The Arts and Sciences faculty believe that these educational goals for our students are best achieved through a process that involves two elements—the General Education Requirements offer an introduction to the broad range of subject matters and modes of thought and analysis found across the humanities, social sciences, and natural sciences, and this broad introduction is then complemented by in-depth studies in one or more major fields of disciplinary or interdisciplinary study, selected from amongst the programs of study devised, offered, and supervised by one of our departments or interdisciplinary programs.
The General Education Curriculum is designed to allow students to pursue their own interests at the same time that they are introduced to contemporary and diverse views of a broad range of human cultures, modes of thought, and bodies of knowledge. It is also designed to ensure that as many of the General Education courses as feasible are truly courses within the disciplines (or at intellectually rich interdisciplinary interfaces) that draw on the unique resources of a research university. Courses taken in the first few years at the University also, however, have an important role in the development of the skills needed for work in the major or for post-baccalaureate life, work, and study, and the curriculum begins with requirements that are primarily designed to ensure that each student acquires such skills.

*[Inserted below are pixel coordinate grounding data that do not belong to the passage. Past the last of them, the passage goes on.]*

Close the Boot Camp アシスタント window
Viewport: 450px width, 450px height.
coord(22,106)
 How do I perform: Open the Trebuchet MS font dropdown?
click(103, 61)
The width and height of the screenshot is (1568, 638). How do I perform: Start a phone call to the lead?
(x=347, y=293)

Fulfilling Your General Education Requirements
The goal of the School of Arts and Sciences is to provide liberal arts and pre-professional education for undergraduate students that is grounded in scholarly excellence, and offers you the knowledge, understanding, analytical tools, and communication skills you need to become perceptive, reflective, and intellectually self-conscious citizens within a diverse and rapidly changing world. Our General Education Requirements are at the core of that goal.

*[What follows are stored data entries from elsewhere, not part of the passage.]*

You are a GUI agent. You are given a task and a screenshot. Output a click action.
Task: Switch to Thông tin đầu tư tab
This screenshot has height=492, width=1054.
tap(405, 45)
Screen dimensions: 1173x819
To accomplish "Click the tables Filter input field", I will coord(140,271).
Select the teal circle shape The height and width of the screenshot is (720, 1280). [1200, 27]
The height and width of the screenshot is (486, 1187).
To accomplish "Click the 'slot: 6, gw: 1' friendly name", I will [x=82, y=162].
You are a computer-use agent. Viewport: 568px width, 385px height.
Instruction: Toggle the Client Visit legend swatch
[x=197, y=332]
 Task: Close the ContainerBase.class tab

Below is an overview of these requirements. Because new courses are constantly being added, we encourage you to talk with your advisor and visit the General Education Course Catalog (PDF) to get the most up-to-date information about which courses fulfill which requirements.
Writing Requirements
- An Introductory Composition Course
This is a college-level composition course such as the Seminar in Composition offered by the Department of English, or one of the approved freshman seminars. Students who need to strengthen their writing skills may be required to take Composition Tutorial, Workshop in Composition, or Intensive Workshop in Composition. To fulfill this requirement, students must pass introductory composition courses with a grade of C- or better by the end of the first two terms of full-time enrollment. The director of composition may exempt students who have superior writing skills from the introductory composition requirement. - Two Writing Intensive Courses
After completing an introductory composition course, each student must complete two writing intensive courses (W-Courses) or one W-course and a second English composition course. Each student must satisfy one element of this requirement within his or her major field of study.
Quantitative and Formal Reasoning Requirement
All students are required to take and pass with a grade of C- or better at least one course in university-level mathematics (other than trigonometry) for which algebra is a prerequisite, or an approved course in statistics or mathematical or formal logic in a department of the School of Arts and Sciences.

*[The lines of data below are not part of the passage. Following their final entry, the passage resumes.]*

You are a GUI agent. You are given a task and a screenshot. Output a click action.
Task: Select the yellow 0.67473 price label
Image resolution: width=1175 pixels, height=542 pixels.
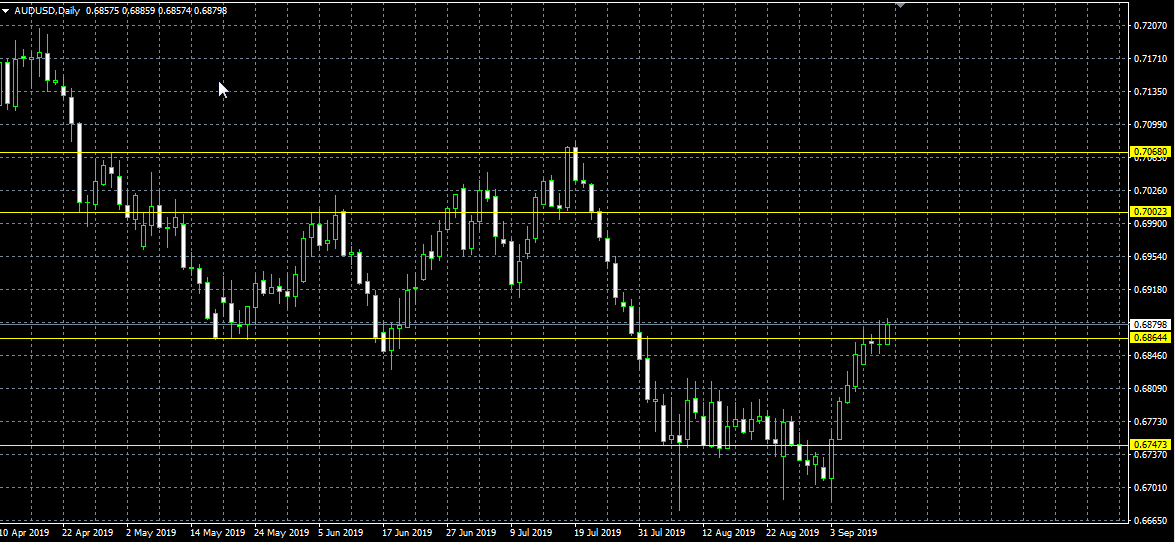(x=1150, y=444)
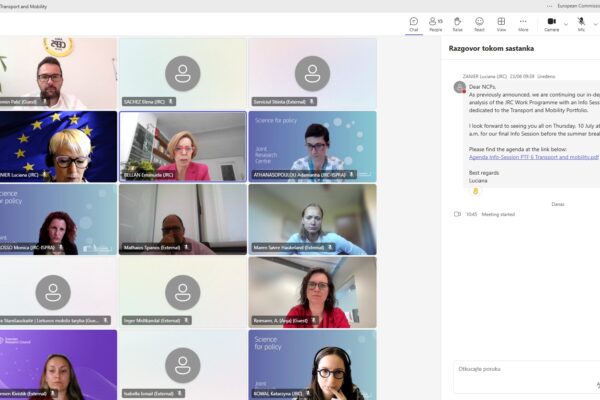The width and height of the screenshot is (600, 400).
Task: Open the React emoji menu
Action: 479,22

General Education Requirements within the Humanities, Social Sciences, Natural Sciences, and the Arts
Several courses in our curriculum may simultaneously fill more than one of the following requirements.
The specifics of the General Education Requirements are:
- Course in Literature
The student will be introduced to the techniques of literary analysis through a broad range of literary texts. (If the course is also to count for W-course credit, the student must have satisfied the Composition requirement before enrolling in the literature course.) - Course in the Arts
This course introduces the student to the modes of analysis appropriate to music, theatre, or the visual arts, and might be a survey, genre, period, or artist course. - Second Course in Literature, the Arts, or in Creative Expression
This will be a second course in literature or the arts, or a course in which the student is given training in creative expression in writing, the theatrical arts, studio arts, filmmaking, photography, musical performance, musical composition, or dance. - Course in Philosophy
This course will emphasize close reading, analysis, and evaluation of classic works of philosophy. - Course in the Social Sciences
This course will treat topics considered to be of fundamental importance in the social or behavioral sciences (including social psychology). - Course in Historical Change
This course will deal with a crucial human time sequence, such as economic, political, social, and cultural change within a society or from one society to another; change in science and the idea of science; or change in literature and the arts. - Three Courses in the Natural Sciences
These courses will introduce students to scientific principles and concepts. The courses may be interdisciplinary (i.e., involving faculty from at least two departments in their development and implementation). No more than two courses may have the same department as the primary sponsor of the course. - Sequence of Two Foreign Language Courses
Each student is required to complete successfully two terms of university-level study in a single foreign language, unless he or she can demonstrate elementary proficiency in a foreign language. A student whose native language is not English, or who is bilingual, is exempted from this requirement. - Three Courses in Foreign Culture/International
Each student must complete three foreign culture/international courses chosen from at least two of the categories within the regional, comparative, or global classifications used for these courses. - Course in Non-Western Culture
At least one of the courses used to satisfy the international culture requirement or another general education requirement (e.g., historical change) must address a culture or cultures other than those of the Mediterranean, Central and Western Europe, and French- or English-speaking North America.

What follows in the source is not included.